The conflict over water began in 1975, when India completed the Farakka dam, which is situated less than 10 miles from the border and diverts water from the Ganges to the Hooghly basin. Finally, in 1996, during her first term as prime minister, Sheikh Hasina signed the Ganges treaty, a 30-year water-sharing agreement with India that recognized Bangladesh’s rights.

Fast forward 18 years, and relations between India and Bangladesh remain fraught. Now that Prime Minister Narendra Modi and his Bharatiya Janata Party are in power in India, the pending Teesta water-sharing agreement, which would secure for Bangladesh a fair share of water from the Teesta and Mahananda Rivers, is in doubt. During his election campaign, Mr. Modi vowed to deport illegal Bangladeshi immigrants — pandering to Hindu anxiety about a Muslim onslaught. Not that Bangladeshi attitudes to India are without some cultural baggage. There is a strong current of anti-India prejudice in Bangladesh, a current understandable in the context of a small country nervous about its mighty neighbor — what the political anthropologist James Scott would call a “weapon of the weak” — but behind which is a deep-seated prejudice against Hindus. As we witnessed earlier this year, postelection violence in Bangladesh often includes land-grabbing, rape and the terrorization of minority communities.

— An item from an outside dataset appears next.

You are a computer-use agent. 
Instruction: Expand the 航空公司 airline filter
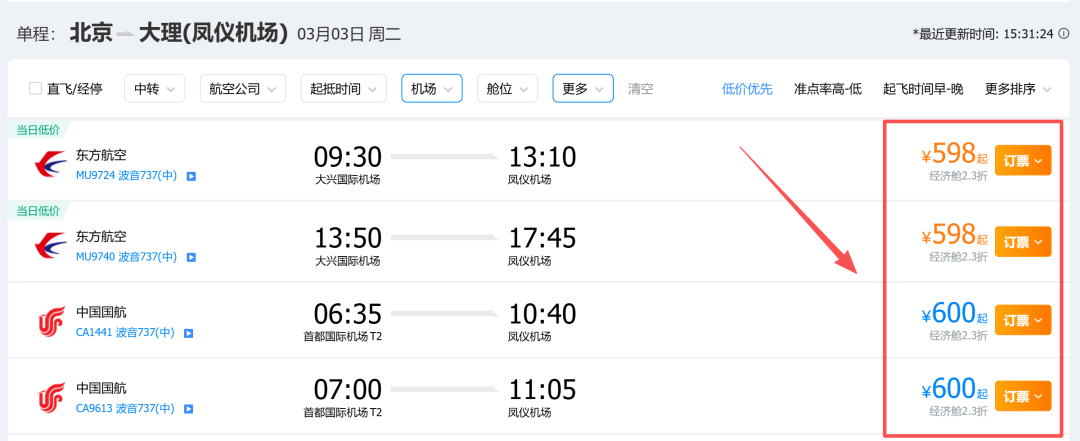[x=242, y=89]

So with a Hindu nationalist government next door, our water-sharing troubles with India are far from over. It has come as something of a surprise, then, that Bangladesh recently pulled off a considerable diplomatic coup.

In July, the Permanent Court of Arbitration in The Hague awarded Bangladesh about 7,500 square miles, or about three-quarters, of the sea area of the Bay of Bengal. The verdict gives Bangladesh rights to explore extensive oil and gas reserves that were previously held by India and could now turn around Bangladesh’s economic fortunes.

The ruling had a deep resonance. It was a British cartographer, Sir Cyril Radcliffe, who was tasked with delineating the borders of India and Pakistan at the time of the 1947 partition — and his original map hung in the courtroom during the deliberations. Philippe Sands, a British lawyer representing Bangladesh, told me: “It reminded all present of the historic endeavor in which we were engaged, the importance of the moment, the dangers of getting it wrong.”

Bangladesh’s triumph took a combination of skillful diplomacy and astute legal maneuvering. First, India had to be persuaded to accept that the judgment of the court would be binding, which it did, voluntarily. Then the lawyers appointed by the Bangladeshi government had to prove that the unusual coastline of the Bay of Bengal meant that special rules should apply to Bangladesh in the case of sea rights, which they succeeded in doing.

Bangladesh stood up to India and won. Yet it was a quiet victory, achieved with patience and without naval face-offs or chest-thumping declarations to the press. The hope is that future negotiations will follow this example. If issues can be resolved behind the scenes, with little bombast, then in time our relationship with India may shed its tinge of prejudice.

The sea’s boundary has been decided in Bangladesh’s favor, but the rivers’ fate still hangs in the balance. Whether India will accept this verdict amicably, or perhaps retaliate by refusing to sign the Teesta agreement, is yet to be seen. It would be a shame if we lost our rights to the river because we won the battle for the sea.

Tahmima Anam is a writer and anthropologist, and the author of the novel “A Golden Age.”